Then it's a good thing that *absolutely nobody* was making that argument.


----------



## A-Branger (Feb 16, 2016)

celticelk said:


> Then it's a good thing that *absolutely nobody* was making that argument.



then I havent been wrong from the start 


Like I said (or I tried to) the guitar wasnt designed for "girls only, for girls, with a girl body shape in mind" or any of that.

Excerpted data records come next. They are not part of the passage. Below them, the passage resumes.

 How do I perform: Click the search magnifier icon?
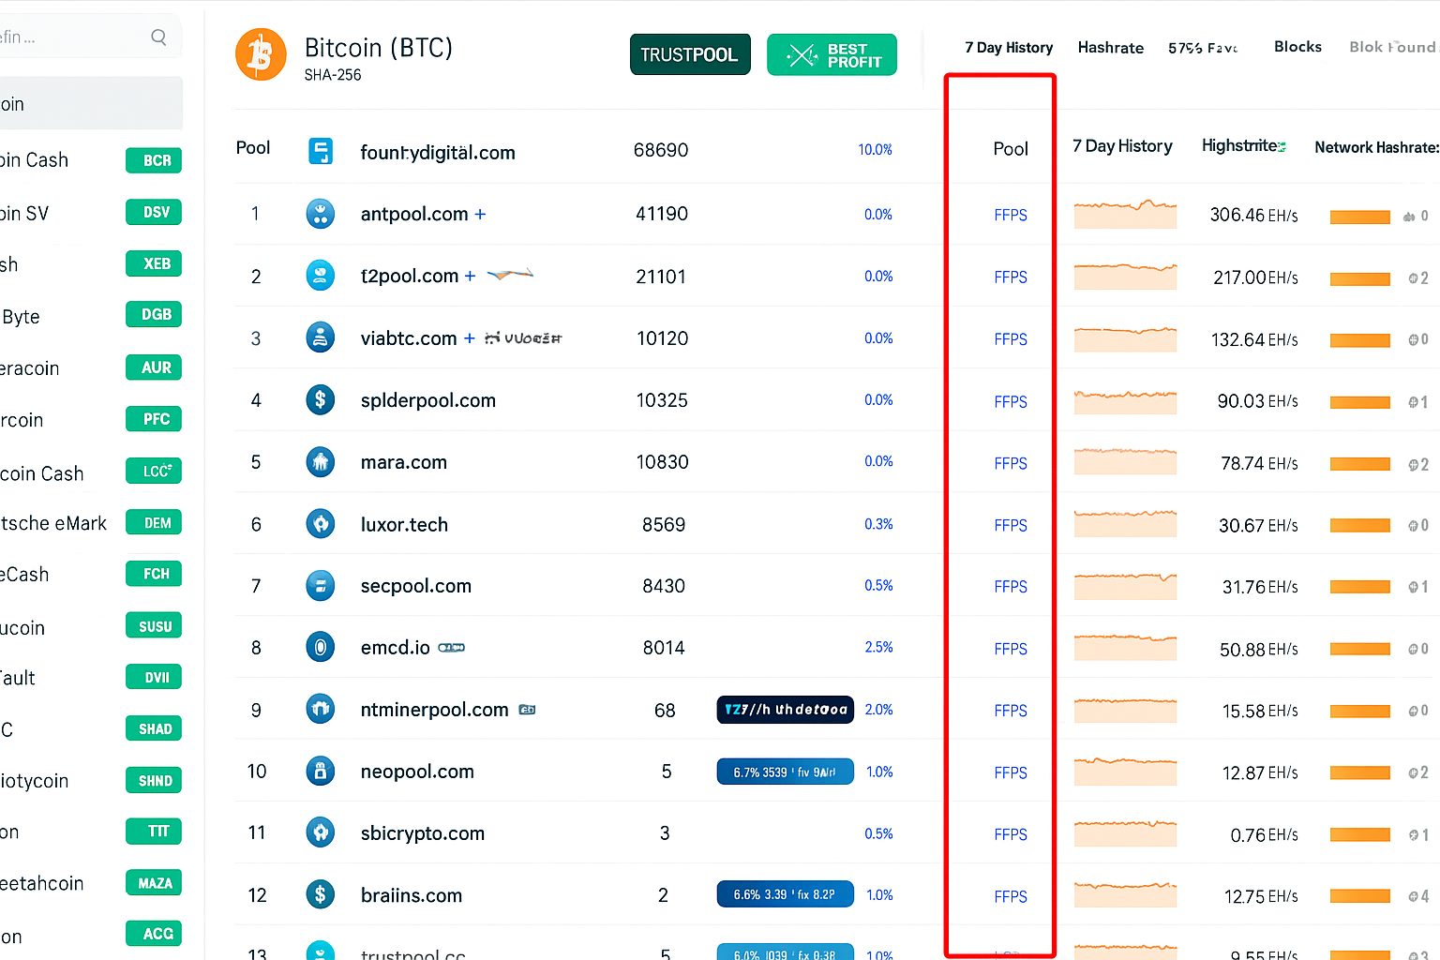(x=158, y=38)
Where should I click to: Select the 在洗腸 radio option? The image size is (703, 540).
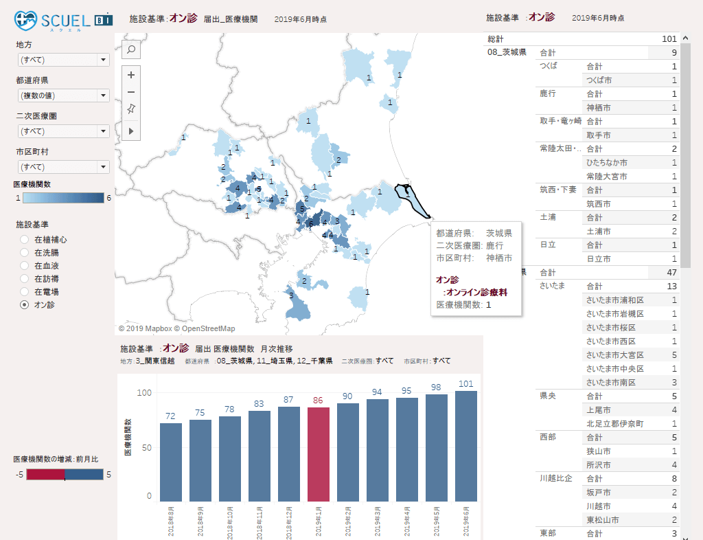(x=25, y=253)
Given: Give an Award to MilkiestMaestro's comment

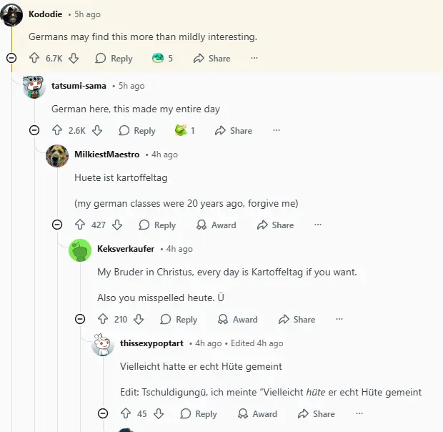Looking at the screenshot, I should pyautogui.click(x=216, y=225).
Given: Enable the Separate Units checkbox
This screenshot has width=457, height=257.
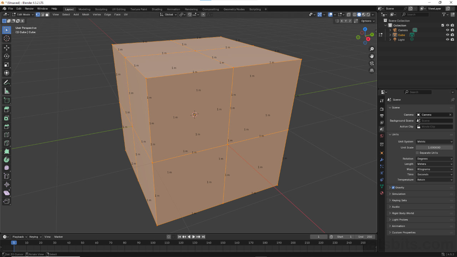Looking at the screenshot, I should [x=417, y=153].
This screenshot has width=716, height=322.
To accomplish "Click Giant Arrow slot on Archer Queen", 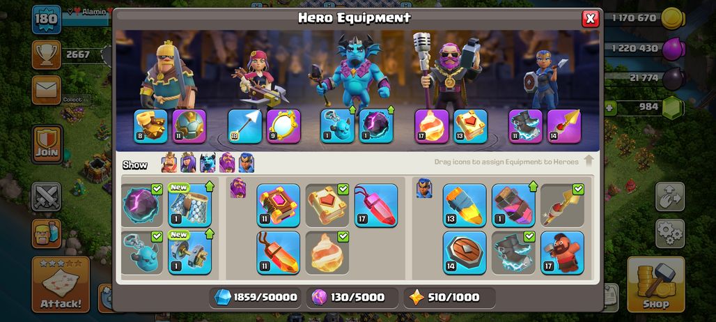I will [244, 126].
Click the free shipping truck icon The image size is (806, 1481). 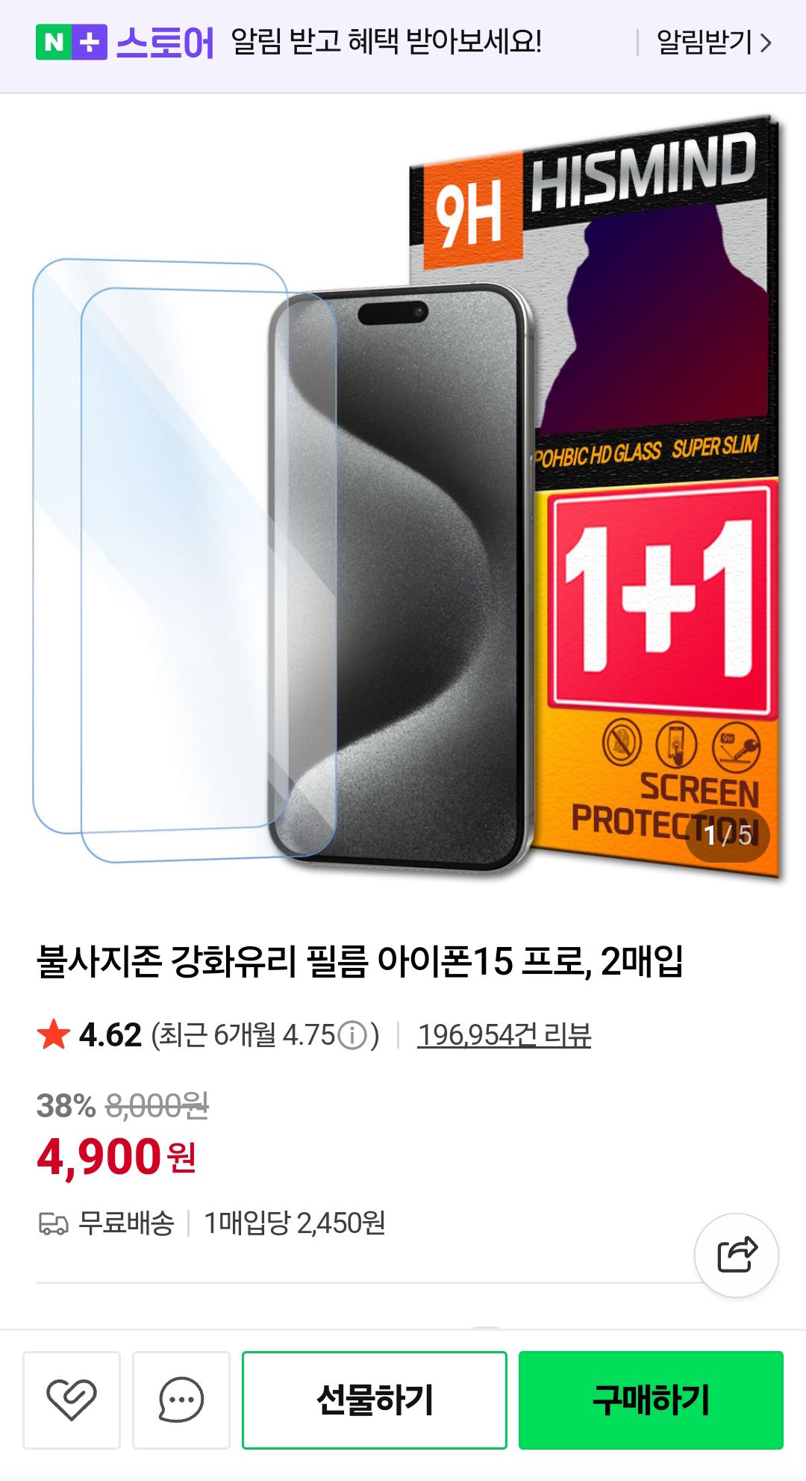coord(53,1223)
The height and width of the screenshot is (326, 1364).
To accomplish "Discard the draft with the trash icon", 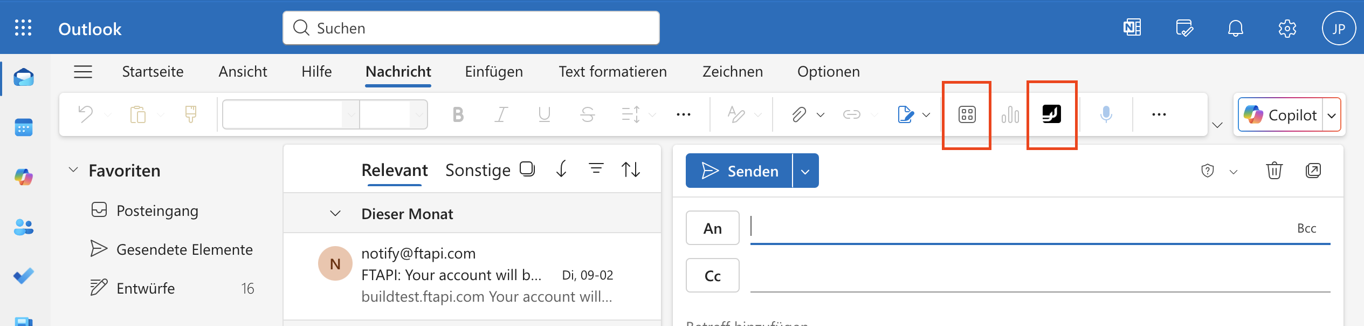I will pos(1274,171).
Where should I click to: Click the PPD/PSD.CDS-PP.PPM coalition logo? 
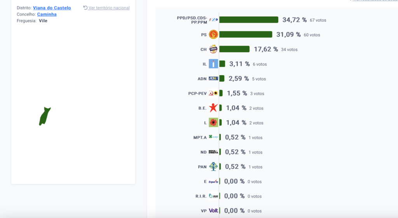pyautogui.click(x=213, y=19)
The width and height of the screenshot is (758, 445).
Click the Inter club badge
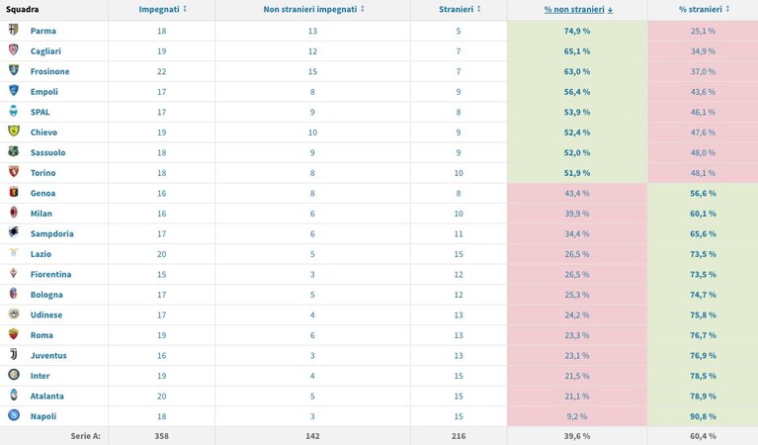(14, 375)
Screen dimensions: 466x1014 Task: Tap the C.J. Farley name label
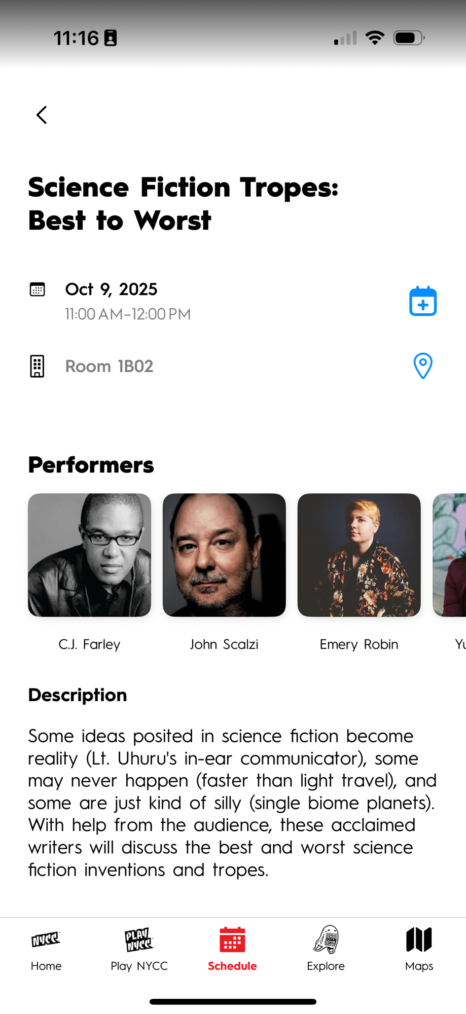[89, 644]
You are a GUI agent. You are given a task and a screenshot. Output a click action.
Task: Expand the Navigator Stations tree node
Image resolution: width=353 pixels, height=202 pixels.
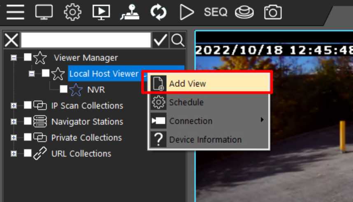click(14, 122)
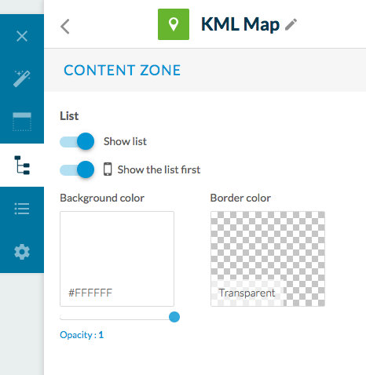Toggle Show the list first switch
The image size is (366, 375).
point(77,169)
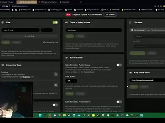Disable the Goal toggle switch
The image size is (165, 123).
[x=55, y=23]
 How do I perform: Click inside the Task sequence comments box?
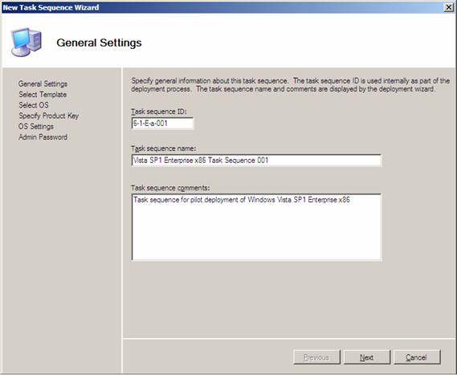[256, 227]
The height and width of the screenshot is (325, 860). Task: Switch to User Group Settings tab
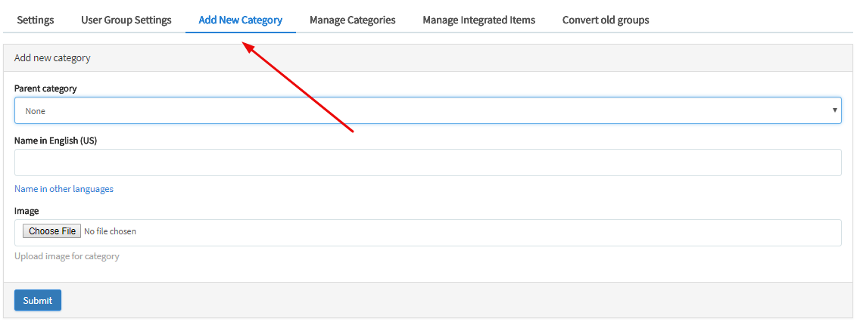click(x=126, y=20)
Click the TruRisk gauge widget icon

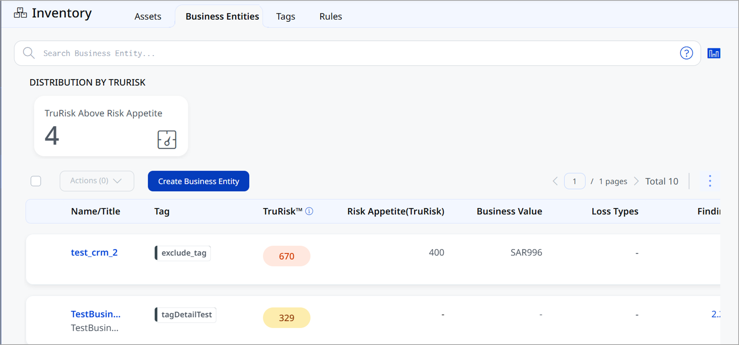click(x=167, y=140)
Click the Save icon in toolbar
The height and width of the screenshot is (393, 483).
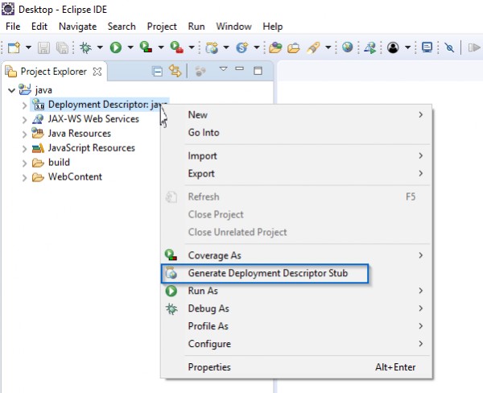click(43, 48)
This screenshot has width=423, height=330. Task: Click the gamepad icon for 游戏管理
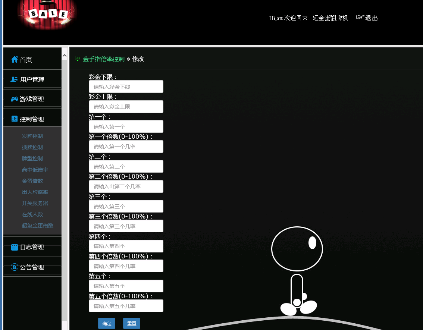click(x=14, y=99)
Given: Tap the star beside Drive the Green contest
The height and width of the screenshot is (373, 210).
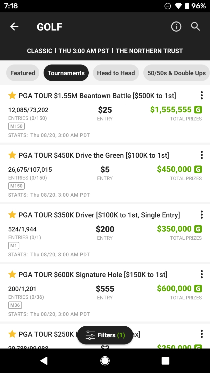Looking at the screenshot, I should pyautogui.click(x=12, y=155).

It was made by a girl, whit what she wanted in a guitar (her main points being lightweight, ergonomic, shape), but in no way she says something around the "I made this guitar for girls, to fit their bodies" kinda mentality, she made something that looked nice to her and that it can appeal to both 

my argument was that in previous post was a bit of a talk about "womens ergonomics" = space for boobs and different to "mens ergonomics" ..... Like I mention, the guitar was made to be ergonomic (its slim, has a belly cut, and a arm bevel), but its not "womens ergonomic only", its jsut general ergonomics. plus the boobs argument doesnt fit since this guitar still blocks her left boob like any other guitar would


Dont get me wrong, I think this is a beautiful guitar. Im prob one of the few in here that I actually like it and wouldnt mind to own one


----------



## Arkeion (Feb 16, 2016)

She's a great performer and has awesome raw talent, but that guitar is ugly as sin.


----------



## Bearitone (Feb 16, 2016)

Man, I don't get why people don't like it.
That guitar shape is beautiful. So much character, yet simple.

I still like Jazzmasters and Superstrats more but, I'd take a St Vincent over a Les Paul or Tele shape anyday


Beauty really is in the eye of the beholder I guess.


----------



## HeHasTheJazzHands (Feb 16, 2016)

kindsage said:


> Man, I don't get why people don't like it.
> That guitar shape is beautiful. So much character, yet simple.



Because...



HeHasTheJazzHands said:


> I just can't get into guitars that look like bowties.


----------



## Spicypickles (Feb 17, 2016)

kindsage said:


> Man, I don't get why people don't like it.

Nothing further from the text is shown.